Abb. 6: IPP mit ausgeprägter präoperativer Deviation
Die Behandlungsmöglichkeiten richten sich nach dem Schweregrad der Symptome und umfassen sowohl konservative als auch chirurgische Ansätze. Die konservative Therapie zielt in erster Linie darauf ab, Symptome zu lindern und das Fortschreiten der Erkrankung zu verlangsamen, insbesondere bei Patienten, die für operative Eingriffe nicht in Frage kommen oder diese ablehnen.
Eine Operation ist dann indiziert, wenn eine signifikante Peniskrümmung vorliegt und Probleme beim Geschlechtsverkehr auftreten, die zu einer deutlichen Beeinträchtigung des sexuellen Wohlbefindens führen. Die Erkrankung sollte hierfür seit mindestens 6 Monaten stabil sein oder mindestens neun bis zwölf Monate seit dem Beginn der Peyronie-Krankheit vergangen sein [21]. Zur operativen Versorgung stehen grundsätzlich drei Verfahren zur Auswahl, die in Abhängigkeit von Penislänge, Ausmaß der Penisdeviation und Erektionsfähigkeit zum Einsatz kommen [9].
Korporoplastik
Bei einem stark verkürzten oder deformierten Penis und gleichzeitig gut erhaltener Erektionsfähigkeit, kann eine Korporoplastik unter Verwendung eines biologischen Transplantats (Autograft oder Xenograft) durchgeführt werden. Dieses Verfahren wird auch als „Tunical lengthening“-Technik bezeichnet. Hierbei wird die erkrankte Seite z. B. zur Plaqueinzision und Grafting verlängert und damit die Deviation korrigiert. Vorteil ist der Erhalt der Penislänge. Nachteil ist das Risiko einer postoperativen Erektionsstörung(Abbildung 7).
Abb. 7: Patch Plastik mit Tachosil: Nach Resektion der Induratio penis plastica wird der Defekt bei angehobenem Gefäß-Nerven-Bündel mit Tachosil abgedeckt.
Eine Vielzahl unterschiedlicher Transplantate wird hierbei verwendet. Das ideale Transplantat sollte zugfest, leicht zu nähen und zu handhaben, flexibel (jedoch nicht zu sehr, um aneurysmatische Erweiterungen zu vermeiden), gut verfügbar und kostengünstig sein. Zudem sollte die Morbidität, insbesondere bei der Verwendung von Autotransplantaten, minimal sein. Kein Transplantatmaterial erfüllt jedoch alle diese Anforderungen vollständig und es besteht derzeit kein Konsens darüber, welches Transplantatmaterial das beste Langzeitergebnis bietet [18].

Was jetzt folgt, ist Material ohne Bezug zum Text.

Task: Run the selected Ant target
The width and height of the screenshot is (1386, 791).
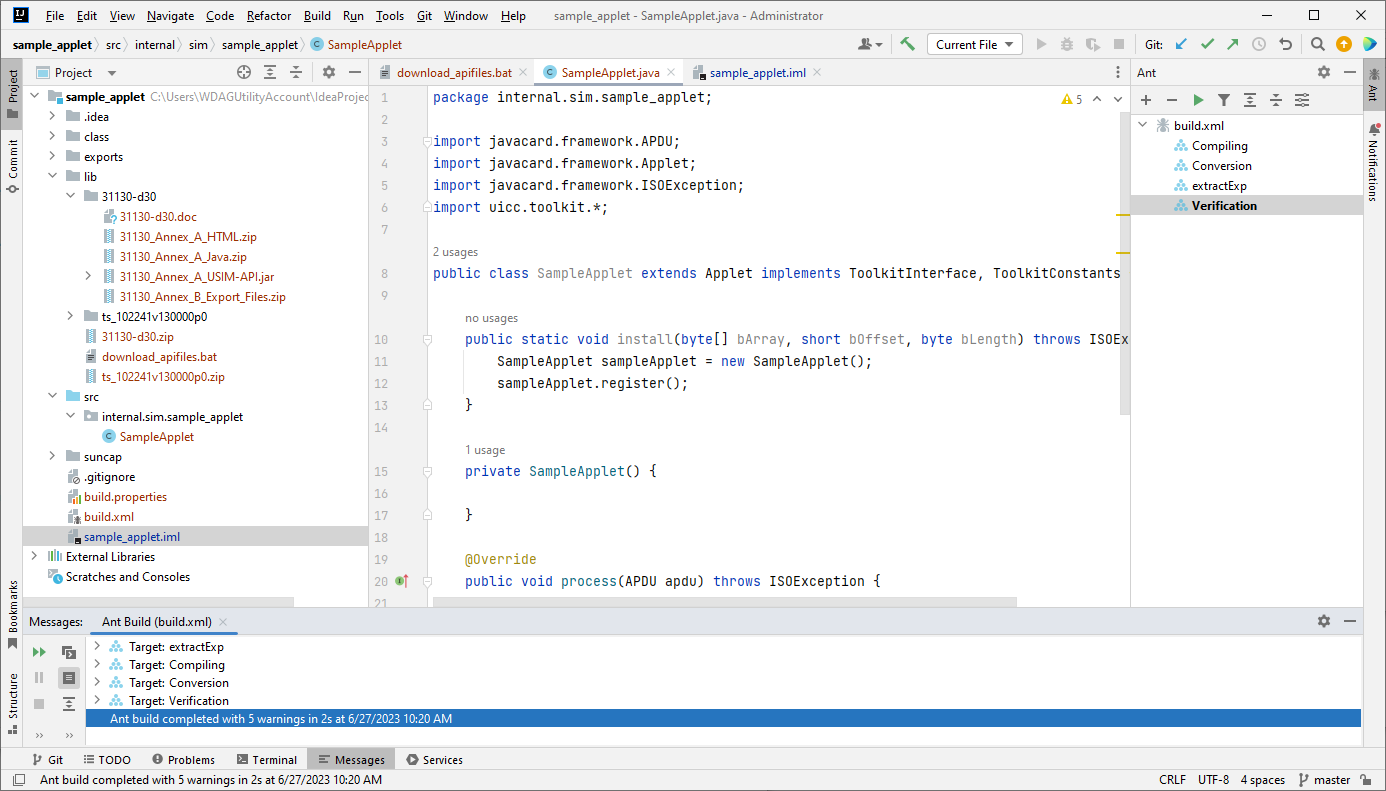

Tunica-Shortening-Techniken
Bei ausreichender Penislänge und erhaltener Erektionsfähigkeit können sog. „Tunica shortening“-Techniken angewendet werden. Hierbei wird die gesunde Seite zur Korrektur der Penisdeviation verkürzt. Vorteil ist eine geringe Rate postoperativer Erektionsstörungen.
Zahlreiche unterschiedliche Techniken, welche man in drei Hauptkategorien einteilen kann, werden beschrieben: Exzision-, Inzision- und Plikationstechniken. Exemplarisch sind die häufigsten im Folgenden dargestellt:
Die Nesbit-Operation basiert auf einer elliptischen Exzision der Tunica albuginea gegenüber dem Punkt der maximalen Krümmung. Der Verschluss der Tunica albuginea erfolgt mit nicht resorbierbaren Einzelknopfnähten und führt damit zu einer Begradigung des Penisschafts.
Bei der modifizierten Technik nach Yachia werden 1 cm lange longitudinale Inzisionen mit horizontalen Einzelknopfnähten versorgt, wodurch es zum Ausgleich der Deviation kommt.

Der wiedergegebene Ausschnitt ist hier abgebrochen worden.